There are few studies that investigated the relationship of atrial or ventricular size with the occurrence or the progression of AF. However, Kannel et al. in 2 scoping review studies illustrated that echocardiographic predictors of AF included left atrial enlargement, left ventricular fractional shortening, left ventricular wall thickness, and mitral annular calcification5,18. Left atrial size was an independent predictor for persistent AF, even when factors like age and gender were controlled7,22, which is similar to the findings of the current study. Further, Gerdts et al. had demonstrated that left ventricular hypertrophy and LA enlargement attributed to higher rate of AF in hypertensive patients23.

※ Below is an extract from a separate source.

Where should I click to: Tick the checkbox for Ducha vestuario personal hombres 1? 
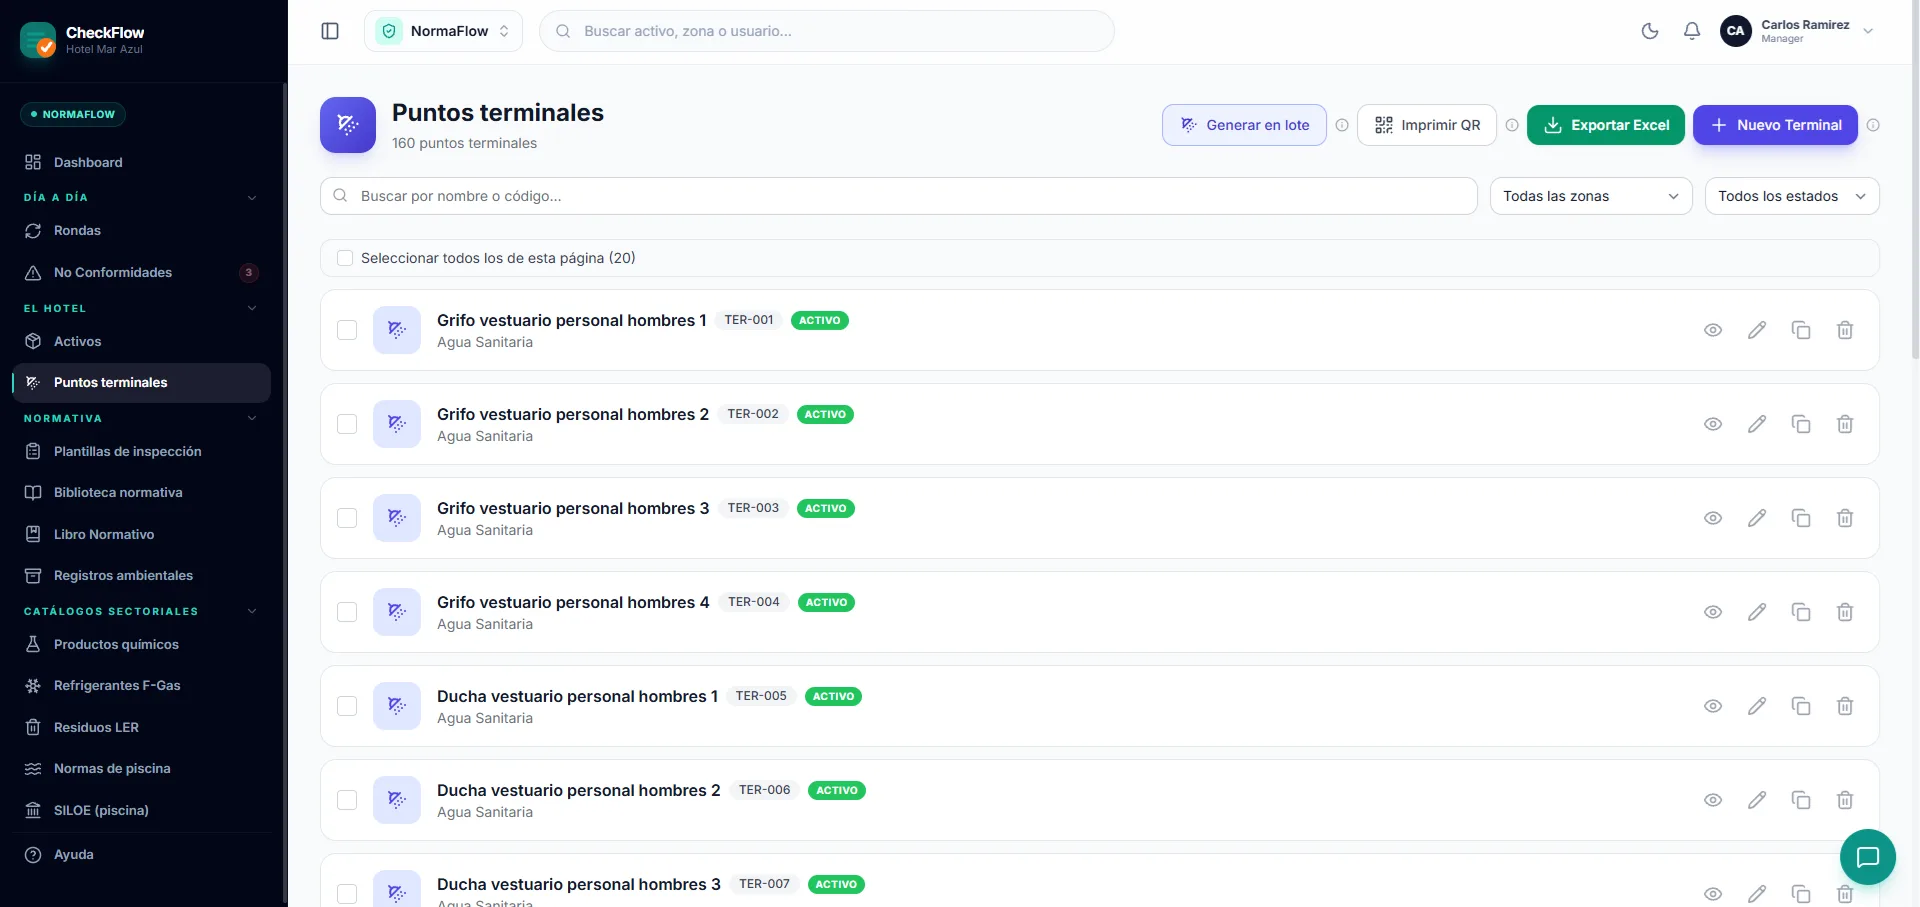347,706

The occurrence of AF seems to be complex in nature due to the several risk factors that could play a role and impose a multifactorial effect on the disease. Moreover, the structural intrinsic changes of the heart that is likely to progress with the advancement of age contribute to the development of AF. While a patient with chronic conditions, such as diabetes or hypertension, advances in age, progressive changes manifest in LA anatomy and function, may promote AF8.

Various inflammatory markers and mediators such as C-reactive protein (CRP), tumor necrosis factor (TNF-a), interleukin -2 (IL-2), interleukin – 6 (IL-6), interleukin – 8 (IL-8), and monocyte chemoattractant protein—I (MCP – I) have been linked to the development and outcome of AF15,24,25,26,27,28.

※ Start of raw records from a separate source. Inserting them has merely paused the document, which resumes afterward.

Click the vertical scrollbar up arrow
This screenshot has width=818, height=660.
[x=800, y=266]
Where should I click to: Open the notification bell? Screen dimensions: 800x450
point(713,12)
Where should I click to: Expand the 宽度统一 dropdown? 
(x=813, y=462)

Animal models and human studies revealed a strong relationship between atrial myopathy and incidence of AF. Atrial myopathy as characterized by atrial fibrotic remodeling leading to electrical and autonomic changes which facilitate the development of AF29. Atrial myopathy leads to structural and electrophysiological changes of the left atrium (i.e. inflammation, oxidative stress, stretch, and fibrosis) which in turn progress into electrical and autonomic remodeling and prothrombotic state29.

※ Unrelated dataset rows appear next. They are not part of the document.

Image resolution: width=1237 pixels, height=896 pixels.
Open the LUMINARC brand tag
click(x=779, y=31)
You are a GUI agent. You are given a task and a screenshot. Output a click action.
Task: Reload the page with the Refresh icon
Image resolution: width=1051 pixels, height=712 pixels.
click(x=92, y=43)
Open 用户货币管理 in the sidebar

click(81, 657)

Diagnosis of atrial myopathy entails the usage of several tools, such as electrical (ECG), echocardiography, laboratory tests (inflammatory biomarkers), tissue biopsy, and 4 – dimensional magnetic resonance imaging (4-D MRI). The clinical implications of diagnosing atrial myopathy by these means may assist clinicians to consider anticoagulation therapy, even before the onset of AF, for selected subgroups of patients with low risk of strokes. Therefore, Determining the LA size, echocardiographically, can be considered a clinical risk identifier in preclinical AF which should be included in routine comprehensive echocardiography evaluation27.

Study limitations

Since this study is a retrospective study, we could not identify paroxysmal AF from chronic permanent AF. Another limitation is that we were not able to include the left ventricular mass index because the diastolic posterior wall thickness was not measured in the majority of patients.

Conclusion

Findings suggest that LA enlargement in hypertensive patients play a major role in the development of AF through structural and electrophysiological changes to the atrium and other possible mechanisms21. Although there are several risk factors associated with the development of AF, chronic conditions and advancement of age remains the most critical detrimental factors in the onset and progression of AF. Moreover, large scale randomized studies are needed to establish a definitive role of antihypertensive therapy in reducing AF incidence.